- Dataset excerpts -
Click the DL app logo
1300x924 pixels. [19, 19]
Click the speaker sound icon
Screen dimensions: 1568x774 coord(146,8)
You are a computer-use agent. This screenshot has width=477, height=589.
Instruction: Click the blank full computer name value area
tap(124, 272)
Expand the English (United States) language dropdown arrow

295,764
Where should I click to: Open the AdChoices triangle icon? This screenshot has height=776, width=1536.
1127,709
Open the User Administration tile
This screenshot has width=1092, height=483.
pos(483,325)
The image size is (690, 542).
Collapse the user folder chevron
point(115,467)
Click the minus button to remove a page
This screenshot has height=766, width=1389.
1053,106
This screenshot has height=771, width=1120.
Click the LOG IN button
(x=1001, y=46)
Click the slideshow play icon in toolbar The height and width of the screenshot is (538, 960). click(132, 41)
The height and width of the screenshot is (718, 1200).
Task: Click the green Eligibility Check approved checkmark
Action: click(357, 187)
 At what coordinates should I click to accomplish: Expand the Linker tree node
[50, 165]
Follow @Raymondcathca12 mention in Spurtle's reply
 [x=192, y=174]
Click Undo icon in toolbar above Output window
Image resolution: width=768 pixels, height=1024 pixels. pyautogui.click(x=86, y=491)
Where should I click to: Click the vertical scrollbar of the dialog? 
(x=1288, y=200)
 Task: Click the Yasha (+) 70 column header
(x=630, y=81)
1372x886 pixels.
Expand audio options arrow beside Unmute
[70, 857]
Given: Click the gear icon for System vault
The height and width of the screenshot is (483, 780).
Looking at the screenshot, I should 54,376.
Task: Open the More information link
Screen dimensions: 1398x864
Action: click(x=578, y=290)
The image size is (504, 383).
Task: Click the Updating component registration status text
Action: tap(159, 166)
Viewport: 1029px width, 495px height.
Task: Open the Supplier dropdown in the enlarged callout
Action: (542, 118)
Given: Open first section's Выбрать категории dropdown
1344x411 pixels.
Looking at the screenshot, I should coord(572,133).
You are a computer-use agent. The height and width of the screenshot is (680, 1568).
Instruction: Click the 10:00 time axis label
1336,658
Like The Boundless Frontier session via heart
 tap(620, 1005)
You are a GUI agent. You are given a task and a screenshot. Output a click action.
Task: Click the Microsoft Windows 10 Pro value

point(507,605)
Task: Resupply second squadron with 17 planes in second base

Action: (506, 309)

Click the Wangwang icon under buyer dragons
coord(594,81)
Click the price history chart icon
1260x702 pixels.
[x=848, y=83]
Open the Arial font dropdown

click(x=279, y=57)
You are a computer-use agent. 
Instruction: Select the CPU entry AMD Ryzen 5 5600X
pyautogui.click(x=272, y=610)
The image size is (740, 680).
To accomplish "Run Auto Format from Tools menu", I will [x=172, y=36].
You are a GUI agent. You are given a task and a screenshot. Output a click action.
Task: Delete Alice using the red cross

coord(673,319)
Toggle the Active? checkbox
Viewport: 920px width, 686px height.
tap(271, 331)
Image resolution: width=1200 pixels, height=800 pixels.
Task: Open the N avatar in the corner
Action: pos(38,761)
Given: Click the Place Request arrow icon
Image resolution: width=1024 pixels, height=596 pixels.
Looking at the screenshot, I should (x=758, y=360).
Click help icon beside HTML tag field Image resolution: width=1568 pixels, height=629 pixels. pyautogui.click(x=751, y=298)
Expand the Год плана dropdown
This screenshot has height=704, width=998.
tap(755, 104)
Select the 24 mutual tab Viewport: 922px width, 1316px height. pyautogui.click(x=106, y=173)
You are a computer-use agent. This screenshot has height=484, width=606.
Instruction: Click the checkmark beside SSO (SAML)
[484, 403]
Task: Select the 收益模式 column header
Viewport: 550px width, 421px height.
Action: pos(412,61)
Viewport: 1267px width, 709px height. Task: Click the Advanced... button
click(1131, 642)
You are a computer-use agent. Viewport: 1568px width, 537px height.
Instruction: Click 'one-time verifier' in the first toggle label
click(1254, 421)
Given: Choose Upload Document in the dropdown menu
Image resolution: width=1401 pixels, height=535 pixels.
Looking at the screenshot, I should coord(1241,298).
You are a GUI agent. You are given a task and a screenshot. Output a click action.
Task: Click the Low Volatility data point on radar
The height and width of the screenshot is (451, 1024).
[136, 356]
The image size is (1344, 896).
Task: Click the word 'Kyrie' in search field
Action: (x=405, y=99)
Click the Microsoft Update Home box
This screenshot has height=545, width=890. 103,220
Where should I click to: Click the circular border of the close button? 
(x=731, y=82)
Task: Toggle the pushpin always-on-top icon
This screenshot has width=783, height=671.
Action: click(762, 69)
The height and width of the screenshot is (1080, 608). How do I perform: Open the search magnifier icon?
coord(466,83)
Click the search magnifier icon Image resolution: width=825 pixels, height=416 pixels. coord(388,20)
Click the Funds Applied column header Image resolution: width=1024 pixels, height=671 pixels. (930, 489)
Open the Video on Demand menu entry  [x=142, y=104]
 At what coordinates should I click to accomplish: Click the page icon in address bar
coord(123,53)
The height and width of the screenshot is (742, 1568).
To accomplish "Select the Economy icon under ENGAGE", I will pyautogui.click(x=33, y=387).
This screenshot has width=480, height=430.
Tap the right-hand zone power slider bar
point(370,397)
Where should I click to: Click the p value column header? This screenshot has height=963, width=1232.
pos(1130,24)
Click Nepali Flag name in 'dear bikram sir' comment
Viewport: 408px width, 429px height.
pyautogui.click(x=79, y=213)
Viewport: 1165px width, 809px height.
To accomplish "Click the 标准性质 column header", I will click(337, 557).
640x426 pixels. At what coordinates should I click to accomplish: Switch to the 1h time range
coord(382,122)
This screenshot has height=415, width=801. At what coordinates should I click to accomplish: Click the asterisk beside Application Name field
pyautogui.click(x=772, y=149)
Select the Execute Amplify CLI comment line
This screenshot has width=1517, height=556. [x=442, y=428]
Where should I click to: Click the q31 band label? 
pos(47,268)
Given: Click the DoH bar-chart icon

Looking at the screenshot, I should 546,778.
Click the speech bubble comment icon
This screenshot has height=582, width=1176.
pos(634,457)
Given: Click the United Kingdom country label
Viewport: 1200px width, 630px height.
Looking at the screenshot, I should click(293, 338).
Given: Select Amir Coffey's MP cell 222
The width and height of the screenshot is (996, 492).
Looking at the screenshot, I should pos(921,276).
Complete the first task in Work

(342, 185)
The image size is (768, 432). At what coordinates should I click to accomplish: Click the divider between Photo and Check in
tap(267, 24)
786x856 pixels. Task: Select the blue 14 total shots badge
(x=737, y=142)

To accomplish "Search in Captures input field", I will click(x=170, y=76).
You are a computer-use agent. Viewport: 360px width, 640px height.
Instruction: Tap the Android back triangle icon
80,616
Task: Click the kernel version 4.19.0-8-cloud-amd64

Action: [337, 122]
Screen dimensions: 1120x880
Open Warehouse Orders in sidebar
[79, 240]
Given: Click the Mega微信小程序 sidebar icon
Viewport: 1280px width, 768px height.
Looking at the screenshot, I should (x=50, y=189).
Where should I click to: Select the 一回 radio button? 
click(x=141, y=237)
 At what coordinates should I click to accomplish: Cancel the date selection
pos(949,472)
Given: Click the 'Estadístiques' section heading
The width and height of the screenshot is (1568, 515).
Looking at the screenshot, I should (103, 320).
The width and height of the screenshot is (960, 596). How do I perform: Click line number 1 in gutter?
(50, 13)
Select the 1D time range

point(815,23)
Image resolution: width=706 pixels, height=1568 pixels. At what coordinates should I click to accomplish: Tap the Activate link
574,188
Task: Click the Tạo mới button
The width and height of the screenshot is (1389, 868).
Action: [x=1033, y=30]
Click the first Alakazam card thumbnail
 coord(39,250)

- Work task -
Retype every entry, keeping each character as it was.

- Solution to this exercise -
Click the DL app logo
1300x924 pixels. [19, 19]
Click the speaker sound icon
Screen dimensions: 1568x774 coord(146,8)
You are a computer-use agent. This screenshot has width=477, height=589.
Instruction: Click the blank full computer name value area
tap(124, 272)
Expand the English (United States) language dropdown arrow

295,764
Where should I click to: Open the AdChoices triangle icon? This screenshot has height=776, width=1536.
1127,709
Open the User Administration tile
This screenshot has width=1092, height=483.
pos(483,325)
The image size is (690, 542).
Collapse the user folder chevron
point(115,467)
Click the minus button to remove a page
This screenshot has height=766, width=1389.
1053,106
This screenshot has height=771, width=1120.
Click the LOG IN button
(x=1001, y=46)
Click the slideshow play icon in toolbar The height and width of the screenshot is (538, 960). click(132, 41)
The height and width of the screenshot is (718, 1200).
Task: Click the green Eligibility Check approved checkmark
Action: click(357, 187)
 At what coordinates should I click to accomplish: Expand the Linker tree node
[50, 165]
Follow @Raymondcathca12 mention in Spurtle's reply
 [x=192, y=174]
Click Undo icon in toolbar above Output window
Image resolution: width=768 pixels, height=1024 pixels. pyautogui.click(x=86, y=491)
Where should I click to: Click the vertical scrollbar of the dialog? 
(x=1288, y=200)
 Task: Click the Yasha (+) 70 column header
(x=630, y=81)
1372x886 pixels.
Expand audio options arrow beside Unmute
[70, 857]
Given: Click the gear icon for System vault
The height and width of the screenshot is (483, 780).
Looking at the screenshot, I should 54,376.
Task: Open the More information link
Screen dimensions: 1398x864
Action: click(x=578, y=290)
The image size is (504, 383).
Task: Click the Updating component registration status text
Action: tap(159, 166)
Viewport: 1029px width, 495px height.
Task: Open the Supplier dropdown in the enlarged callout
Action: (542, 118)
Given: Open first section's Выбрать категории dropdown
1344x411 pixels.
Looking at the screenshot, I should coord(572,133).
You are a computer-use agent. The height and width of the screenshot is (680, 1568).
Instruction: Click the 10:00 time axis label
1336,658
Like The Boundless Frontier session via heart
 tap(620, 1005)
You are a GUI agent. You are given a task and a screenshot. Output a click action.
Task: Click the Microsoft Windows 10 Pro value

point(507,605)
Task: Resupply second squadron with 17 planes in second base

Action: (506, 309)

Click the Wangwang icon under buyer dragons
coord(594,81)
Click the price history chart icon
1260x702 pixels.
[x=848, y=83]
Open the Arial font dropdown

click(x=279, y=57)
You are a computer-use agent. 
Instruction: Select the CPU entry AMD Ryzen 5 5600X
pyautogui.click(x=272, y=610)
The image size is (740, 680).
To accomplish "Run Auto Format from Tools menu", I will [x=172, y=36].
You are a GUI agent. You are given a task and a screenshot. Output a click action.
Task: Delete Alice using the red cross

coord(673,319)
Toggle the Active? checkbox
Viewport: 920px width, 686px height.
tap(271, 331)
Image resolution: width=1200 pixels, height=800 pixels.
Task: Open the N avatar in the corner
Action: pos(38,761)
Given: Click the Place Request arrow icon
Image resolution: width=1024 pixels, height=596 pixels.
Looking at the screenshot, I should (x=758, y=360).
Click help icon beside HTML tag field Image resolution: width=1568 pixels, height=629 pixels. pyautogui.click(x=751, y=298)
Expand the Год плана dropdown
This screenshot has height=704, width=998.
tap(755, 104)
Select the 24 mutual tab Viewport: 922px width, 1316px height. pyautogui.click(x=106, y=173)
You are a computer-use agent. This screenshot has height=484, width=606.
Instruction: Click the checkmark beside SSO (SAML)
[484, 403]
Task: Select the 收益模式 column header
Viewport: 550px width, 421px height.
Action: pos(412,61)
Viewport: 1267px width, 709px height. Task: Click the Advanced... button
click(1131, 642)
You are a computer-use agent. Viewport: 1568px width, 537px height.
Instruction: Click 'one-time verifier' in the first toggle label
click(1254, 421)
Given: Choose Upload Document in the dropdown menu
Image resolution: width=1401 pixels, height=535 pixels.
Looking at the screenshot, I should coord(1241,298).
You are a GUI agent. You are given a task and a screenshot. Output a click action.
Task: Click the Low Volatility data point on radar
The height and width of the screenshot is (451, 1024).
[136, 356]
The image size is (1344, 896).
Task: Click the word 'Kyrie' in search field
Action: (x=405, y=99)
Click the Microsoft Update Home box
This screenshot has height=545, width=890. 103,220
Where should I click to: Click the circular border of the close button? 
(x=731, y=82)
Task: Toggle the pushpin always-on-top icon
This screenshot has width=783, height=671.
Action: click(762, 69)
The height and width of the screenshot is (1080, 608). How do I perform: Open the search magnifier icon?
coord(466,83)
Click the search magnifier icon Image resolution: width=825 pixels, height=416 pixels. coord(388,20)
Click the Funds Applied column header Image resolution: width=1024 pixels, height=671 pixels. (930, 489)
Open the Video on Demand menu entry  [x=142, y=104]
 At what coordinates should I click to accomplish: Click the page icon in address bar
coord(123,53)
The height and width of the screenshot is (742, 1568).
To accomplish "Select the Economy icon under ENGAGE", I will pyautogui.click(x=33, y=387).
This screenshot has width=480, height=430.
Tap the right-hand zone power slider bar
point(370,397)
Where should I click to: Click the p value column header? This screenshot has height=963, width=1232.
pos(1130,24)
Click Nepali Flag name in 'dear bikram sir' comment
Viewport: 408px width, 429px height.
pyautogui.click(x=79, y=213)
Viewport: 1165px width, 809px height.
To accomplish "Click the 标准性质 column header", I will click(337, 557).
640x426 pixels. At what coordinates should I click to accomplish: Switch to the 1h time range
coord(382,122)
This screenshot has height=415, width=801. At what coordinates should I click to accomplish: Click the asterisk beside Application Name field
pyautogui.click(x=772, y=149)
Select the Execute Amplify CLI comment line
This screenshot has width=1517, height=556. [x=442, y=428]
Where should I click to: Click the q31 band label? 
pos(47,268)
Given: Click the DoH bar-chart icon

Looking at the screenshot, I should 546,778.
Click the speech bubble comment icon
This screenshot has height=582, width=1176.
pos(634,457)
Given: Click the United Kingdom country label
Viewport: 1200px width, 630px height.
Looking at the screenshot, I should click(293, 338).
Given: Select Amir Coffey's MP cell 222
The width and height of the screenshot is (996, 492).
Looking at the screenshot, I should pos(921,276).
Complete the first task in Work

(342, 185)
The image size is (768, 432). At what coordinates should I click to accomplish: Click the divider between Photo and Check in
tap(267, 24)
786x856 pixels. Task: Select the blue 14 total shots badge
(x=737, y=142)

To accomplish "Search in Captures input field", I will click(x=170, y=76).
You are a computer-use agent. Viewport: 360px width, 640px height.
Instruction: Tap the Android back triangle icon
80,616
Task: Click the kernel version 4.19.0-8-cloud-amd64

Action: [337, 122]
Screen dimensions: 1120x880
Open Warehouse Orders in sidebar
[79, 240]
Given: Click the Mega微信小程序 sidebar icon
Viewport: 1280px width, 768px height.
Looking at the screenshot, I should (x=50, y=189).
Where should I click to: Select the 一回 radio button? 
click(x=141, y=237)
 At what coordinates should I click to accomplish: Cancel the date selection
pos(949,472)
Given: Click the 'Estadístiques' section heading
The width and height of the screenshot is (1568, 515).
Looking at the screenshot, I should (103, 320).
The width and height of the screenshot is (960, 596). How do I perform: Click line number 1 in gutter?
(50, 13)
Select the 1D time range

point(815,23)
Image resolution: width=706 pixels, height=1568 pixels. At what coordinates should I click to accomplish: Tap the Activate link
574,188
Task: Click the Tạo mới button
The width and height of the screenshot is (1389, 868).
Action: [x=1033, y=30]
Click the first Alakazam card thumbnail
 coord(39,250)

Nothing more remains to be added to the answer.